BEGIN

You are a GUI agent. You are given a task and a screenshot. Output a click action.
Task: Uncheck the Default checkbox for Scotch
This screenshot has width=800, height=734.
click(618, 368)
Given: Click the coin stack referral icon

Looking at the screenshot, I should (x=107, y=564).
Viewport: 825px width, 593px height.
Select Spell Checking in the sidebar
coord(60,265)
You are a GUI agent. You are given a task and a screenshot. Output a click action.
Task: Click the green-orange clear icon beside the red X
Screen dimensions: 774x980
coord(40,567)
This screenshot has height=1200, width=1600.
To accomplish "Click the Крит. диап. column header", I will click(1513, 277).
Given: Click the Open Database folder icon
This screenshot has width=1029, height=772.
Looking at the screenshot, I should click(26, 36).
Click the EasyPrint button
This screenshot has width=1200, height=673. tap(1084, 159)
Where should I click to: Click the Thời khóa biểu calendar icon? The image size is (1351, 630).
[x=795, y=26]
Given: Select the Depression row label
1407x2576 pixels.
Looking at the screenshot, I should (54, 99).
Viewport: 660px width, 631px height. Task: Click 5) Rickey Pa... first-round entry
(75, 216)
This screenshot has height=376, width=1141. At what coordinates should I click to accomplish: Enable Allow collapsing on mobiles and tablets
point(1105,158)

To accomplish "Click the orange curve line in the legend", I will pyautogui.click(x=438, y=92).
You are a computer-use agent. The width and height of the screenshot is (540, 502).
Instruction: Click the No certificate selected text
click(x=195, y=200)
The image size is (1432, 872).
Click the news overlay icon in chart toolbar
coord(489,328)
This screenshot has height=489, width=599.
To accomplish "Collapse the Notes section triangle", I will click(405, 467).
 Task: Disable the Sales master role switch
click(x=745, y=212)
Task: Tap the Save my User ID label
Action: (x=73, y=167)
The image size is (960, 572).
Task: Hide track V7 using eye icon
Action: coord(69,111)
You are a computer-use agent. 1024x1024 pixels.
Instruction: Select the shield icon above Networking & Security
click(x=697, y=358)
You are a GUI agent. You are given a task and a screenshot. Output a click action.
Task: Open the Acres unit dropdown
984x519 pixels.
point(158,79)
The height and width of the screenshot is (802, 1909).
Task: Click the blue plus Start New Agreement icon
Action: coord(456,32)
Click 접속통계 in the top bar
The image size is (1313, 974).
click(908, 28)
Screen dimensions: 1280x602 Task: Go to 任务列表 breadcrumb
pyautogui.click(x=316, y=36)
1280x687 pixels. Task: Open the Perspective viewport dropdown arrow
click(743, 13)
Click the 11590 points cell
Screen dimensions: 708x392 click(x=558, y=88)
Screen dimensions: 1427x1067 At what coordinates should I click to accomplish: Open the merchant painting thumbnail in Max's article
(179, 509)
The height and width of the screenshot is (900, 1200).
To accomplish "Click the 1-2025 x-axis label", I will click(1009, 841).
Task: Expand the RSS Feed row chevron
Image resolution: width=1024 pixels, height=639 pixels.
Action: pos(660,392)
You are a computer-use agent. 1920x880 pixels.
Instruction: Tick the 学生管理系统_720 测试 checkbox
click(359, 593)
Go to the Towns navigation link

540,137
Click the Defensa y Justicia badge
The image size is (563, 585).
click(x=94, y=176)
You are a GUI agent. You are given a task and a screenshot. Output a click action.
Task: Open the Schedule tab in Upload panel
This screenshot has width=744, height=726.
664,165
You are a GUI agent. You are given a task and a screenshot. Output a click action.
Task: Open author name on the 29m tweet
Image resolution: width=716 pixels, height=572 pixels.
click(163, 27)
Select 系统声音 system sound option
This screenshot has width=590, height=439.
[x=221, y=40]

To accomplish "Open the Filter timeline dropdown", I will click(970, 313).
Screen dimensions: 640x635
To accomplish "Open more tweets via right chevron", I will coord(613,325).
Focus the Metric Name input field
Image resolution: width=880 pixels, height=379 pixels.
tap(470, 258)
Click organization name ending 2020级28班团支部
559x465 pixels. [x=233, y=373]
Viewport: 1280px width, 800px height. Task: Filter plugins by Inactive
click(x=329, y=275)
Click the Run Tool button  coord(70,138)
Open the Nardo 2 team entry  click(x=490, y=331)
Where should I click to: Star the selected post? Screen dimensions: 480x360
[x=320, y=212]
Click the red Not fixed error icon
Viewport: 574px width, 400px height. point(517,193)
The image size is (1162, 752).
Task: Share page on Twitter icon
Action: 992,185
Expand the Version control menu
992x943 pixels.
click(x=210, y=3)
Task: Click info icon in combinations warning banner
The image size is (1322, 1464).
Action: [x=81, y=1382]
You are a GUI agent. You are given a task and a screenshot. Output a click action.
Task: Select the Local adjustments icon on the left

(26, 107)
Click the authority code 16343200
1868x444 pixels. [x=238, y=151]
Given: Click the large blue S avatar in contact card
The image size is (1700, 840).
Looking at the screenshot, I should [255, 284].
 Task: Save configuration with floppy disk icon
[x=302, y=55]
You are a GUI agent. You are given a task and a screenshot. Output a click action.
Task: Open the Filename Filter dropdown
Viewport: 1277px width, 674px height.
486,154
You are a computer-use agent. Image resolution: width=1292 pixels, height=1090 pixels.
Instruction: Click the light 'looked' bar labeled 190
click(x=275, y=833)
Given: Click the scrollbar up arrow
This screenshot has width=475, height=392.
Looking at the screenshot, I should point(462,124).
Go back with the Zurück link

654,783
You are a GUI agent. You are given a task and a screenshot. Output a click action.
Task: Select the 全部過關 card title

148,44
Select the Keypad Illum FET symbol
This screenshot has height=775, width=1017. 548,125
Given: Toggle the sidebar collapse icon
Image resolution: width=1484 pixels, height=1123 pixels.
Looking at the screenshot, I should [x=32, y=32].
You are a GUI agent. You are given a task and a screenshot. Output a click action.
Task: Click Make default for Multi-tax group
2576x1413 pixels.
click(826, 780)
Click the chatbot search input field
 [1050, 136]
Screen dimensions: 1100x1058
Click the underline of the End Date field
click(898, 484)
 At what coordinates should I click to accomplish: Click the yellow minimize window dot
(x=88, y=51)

END

Work required |
From the material above, set down exactly the lines between the line holding "Click the red Not fixed error icon" and the line holding "Given: Click the scrollbar up arrow", inclusive. Include nothing else.

Solution |
Click the red Not fixed error icon
Viewport: 574px width, 400px height. point(517,193)
The image size is (1162, 752).
Task: Share page on Twitter icon
Action: 992,185
Expand the Version control menu
992x943 pixels.
click(x=210, y=3)
Task: Click info icon in combinations warning banner
The image size is (1322, 1464).
Action: [x=81, y=1382]
You are a GUI agent. You are given a task and a screenshot. Output a click action.
Task: Select the Local adjustments icon on the left

(26, 107)
Click the authority code 16343200
1868x444 pixels. [x=238, y=151]
Given: Click the large blue S avatar in contact card
The image size is (1700, 840).
Looking at the screenshot, I should [255, 284].
 Task: Save configuration with floppy disk icon
[x=302, y=55]
You are a GUI agent. You are given a task and a screenshot. Output a click action.
Task: Open the Filename Filter dropdown
Viewport: 1277px width, 674px height.
486,154
You are a computer-use agent. Image resolution: width=1292 pixels, height=1090 pixels.
Instruction: Click the light 'looked' bar labeled 190
click(x=275, y=833)
Given: Click the scrollbar up arrow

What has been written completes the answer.